## Records for processing
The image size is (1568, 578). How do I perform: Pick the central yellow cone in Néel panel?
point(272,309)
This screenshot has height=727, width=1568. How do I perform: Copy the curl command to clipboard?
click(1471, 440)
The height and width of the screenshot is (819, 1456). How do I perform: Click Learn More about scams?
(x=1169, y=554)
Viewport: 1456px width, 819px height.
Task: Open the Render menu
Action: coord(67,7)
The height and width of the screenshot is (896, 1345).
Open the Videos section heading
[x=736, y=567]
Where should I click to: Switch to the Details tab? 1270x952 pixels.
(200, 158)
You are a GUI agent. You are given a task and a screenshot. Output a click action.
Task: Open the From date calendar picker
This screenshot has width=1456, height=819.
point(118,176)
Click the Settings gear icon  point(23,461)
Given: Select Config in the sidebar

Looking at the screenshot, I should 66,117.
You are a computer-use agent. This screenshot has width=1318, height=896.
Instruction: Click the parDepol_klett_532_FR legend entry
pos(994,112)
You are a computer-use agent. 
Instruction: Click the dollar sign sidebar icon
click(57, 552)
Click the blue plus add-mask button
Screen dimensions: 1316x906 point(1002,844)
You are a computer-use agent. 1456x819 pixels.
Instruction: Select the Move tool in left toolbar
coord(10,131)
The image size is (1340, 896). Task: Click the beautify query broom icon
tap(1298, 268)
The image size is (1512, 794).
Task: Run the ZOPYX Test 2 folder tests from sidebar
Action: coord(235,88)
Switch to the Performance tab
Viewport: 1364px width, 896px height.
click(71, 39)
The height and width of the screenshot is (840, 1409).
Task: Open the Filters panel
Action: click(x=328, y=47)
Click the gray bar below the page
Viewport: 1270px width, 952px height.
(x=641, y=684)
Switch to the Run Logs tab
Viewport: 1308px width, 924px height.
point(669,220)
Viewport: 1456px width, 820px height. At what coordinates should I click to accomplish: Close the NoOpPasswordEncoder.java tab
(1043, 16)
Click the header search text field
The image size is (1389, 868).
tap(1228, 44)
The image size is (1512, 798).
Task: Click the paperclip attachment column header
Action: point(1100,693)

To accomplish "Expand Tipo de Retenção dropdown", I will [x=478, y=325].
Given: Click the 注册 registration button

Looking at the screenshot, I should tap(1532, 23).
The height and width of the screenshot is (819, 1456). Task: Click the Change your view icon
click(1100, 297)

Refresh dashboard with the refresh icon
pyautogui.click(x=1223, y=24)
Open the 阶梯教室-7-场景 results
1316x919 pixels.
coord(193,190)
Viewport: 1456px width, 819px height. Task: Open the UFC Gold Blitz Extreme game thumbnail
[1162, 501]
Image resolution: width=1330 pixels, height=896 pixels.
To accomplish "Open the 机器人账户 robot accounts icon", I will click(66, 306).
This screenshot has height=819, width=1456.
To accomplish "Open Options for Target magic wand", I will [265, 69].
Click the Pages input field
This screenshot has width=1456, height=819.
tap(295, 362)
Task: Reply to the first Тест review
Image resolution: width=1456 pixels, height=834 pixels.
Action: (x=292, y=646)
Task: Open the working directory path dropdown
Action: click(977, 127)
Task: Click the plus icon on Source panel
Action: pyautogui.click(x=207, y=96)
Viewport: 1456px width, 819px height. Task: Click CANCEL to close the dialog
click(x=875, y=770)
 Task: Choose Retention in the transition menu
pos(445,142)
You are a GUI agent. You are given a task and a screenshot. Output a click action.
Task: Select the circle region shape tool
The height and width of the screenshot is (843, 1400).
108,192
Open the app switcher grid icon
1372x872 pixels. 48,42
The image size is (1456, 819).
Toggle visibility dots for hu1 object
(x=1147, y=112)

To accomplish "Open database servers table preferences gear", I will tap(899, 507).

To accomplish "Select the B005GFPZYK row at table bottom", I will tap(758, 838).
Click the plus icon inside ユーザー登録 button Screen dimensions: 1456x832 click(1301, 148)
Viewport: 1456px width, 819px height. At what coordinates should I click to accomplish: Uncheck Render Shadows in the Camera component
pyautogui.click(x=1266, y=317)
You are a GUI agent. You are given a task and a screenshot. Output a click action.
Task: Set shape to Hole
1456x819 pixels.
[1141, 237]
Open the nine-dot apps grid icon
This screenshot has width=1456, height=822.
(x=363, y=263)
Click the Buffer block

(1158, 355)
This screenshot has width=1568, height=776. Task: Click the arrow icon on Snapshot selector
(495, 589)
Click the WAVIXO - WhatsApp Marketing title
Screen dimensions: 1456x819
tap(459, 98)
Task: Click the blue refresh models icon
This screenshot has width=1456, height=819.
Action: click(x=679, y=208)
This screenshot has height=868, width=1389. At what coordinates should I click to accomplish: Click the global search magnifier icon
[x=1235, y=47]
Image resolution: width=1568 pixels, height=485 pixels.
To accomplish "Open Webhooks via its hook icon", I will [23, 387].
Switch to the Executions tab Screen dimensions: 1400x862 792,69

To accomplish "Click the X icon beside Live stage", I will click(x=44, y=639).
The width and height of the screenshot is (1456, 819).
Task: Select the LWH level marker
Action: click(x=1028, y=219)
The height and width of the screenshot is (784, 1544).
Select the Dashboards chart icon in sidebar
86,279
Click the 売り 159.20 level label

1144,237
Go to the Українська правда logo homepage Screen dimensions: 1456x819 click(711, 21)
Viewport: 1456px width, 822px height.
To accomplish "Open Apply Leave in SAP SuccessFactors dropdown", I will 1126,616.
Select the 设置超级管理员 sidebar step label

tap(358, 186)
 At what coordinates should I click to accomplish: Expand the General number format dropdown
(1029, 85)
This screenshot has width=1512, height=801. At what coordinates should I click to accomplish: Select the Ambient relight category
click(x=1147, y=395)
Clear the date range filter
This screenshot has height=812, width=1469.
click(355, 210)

## Exercise details
The exact lines of the material above starting at the one that contains "Toggle visibility dots for hu1 object" and ending at the one that contains "Click the plus icon inside" are what to retype; leave out everything else.

## Solution to this problem
Toggle visibility dots for hu1 object
(x=1147, y=112)

To accomplish "Open database servers table preferences gear", I will tap(899, 507).

To accomplish "Select the B005GFPZYK row at table bottom", I will tap(758, 838).
Click the plus icon inside ユーザー登録 button Screen dimensions: 1456x832 click(1301, 148)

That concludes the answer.